Обсуждение: Aggregating tsqueries

Поиск
Список
Период
Сортировка

Aggregating tsqueries

От
Alexander Hill
Дата:
Hello,

I have a table of tree nodes with a tsquery column. To get a subtree's tsquery, I need to OR all of its nodes' tsqueries together.

I defined a custom aggregate using tsquery_or:

    CREATE AGGREGATE tsquery_or_agg (tsquery)
    (
        sfunc = tsquery_or,
        stype = tsquery
    );

but I've found that

    tsquery_or_agg(query)

is about a hundred times slower than this:

    ('(' || string_agg(query::text, ')|(') || ')')::tsquery

That works perfectly so I'm happy to continue doing it, but I'm curious to know why the difference is so great and if anything can be done about it?

Cheers,
Alex

Re: Aggregating tsqueries

От
Heikki Linnakangas
Дата:
On 09/17/2014 07:56 AM, Alexander Hill wrote:
> Hello,
>
> I have a table of tree nodes with a tsquery column. To get a subtree's
> tsquery, I need to OR all of its nodes' tsqueries together.
>
> I defined a custom aggregate using tsquery_or:
>
>      CREATE AGGREGATE tsquery_or_agg (tsquery)
>      (
>          sfunc = tsquery_or,
>          stype = tsquery
>      );
>
> but I've found that
>
>      tsquery_or_agg(query)
>
> is about a hundred times slower than this:
>
>      ('(' || string_agg(query::text, ')|(') || ')')::tsquery
>
> That works perfectly so I'm happy to continue doing it, but I'm curious to
> know why the difference is so great and if anything can be done about it?

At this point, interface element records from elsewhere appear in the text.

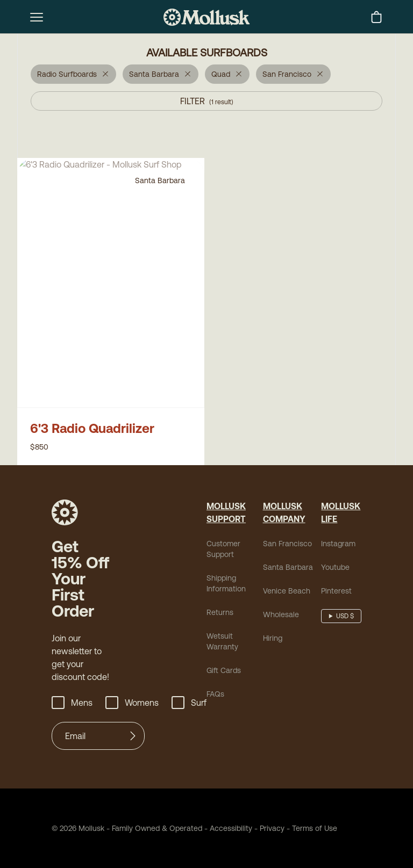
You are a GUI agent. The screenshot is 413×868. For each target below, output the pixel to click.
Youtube (335, 567)
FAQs (215, 694)
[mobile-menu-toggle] (37, 17)
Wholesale (281, 614)
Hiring (273, 638)
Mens (72, 703)
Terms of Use (315, 828)
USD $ (345, 616)
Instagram (338, 544)
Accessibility (227, 828)
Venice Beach (287, 591)
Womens (132, 703)
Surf (189, 703)
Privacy (272, 828)
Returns (220, 612)
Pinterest (336, 591)
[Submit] (133, 736)
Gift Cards (224, 670)
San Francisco (287, 544)
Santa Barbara (288, 567)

string_agg's state transition function uses a buffer that's expanded as
needed. At every step, the next string is appended to the buffer. Your
custom aggregate is less efficient, because it constructs a new tsquery
object at every step. In every step, a new tsquery object is allocated
and the old result and the next source tsquery are copied to it. That's
much more expensive.

If you're not shy of writing C code, you could write a more efficient
version of tsquery_or_agg too, using a similar technique.

- Heikki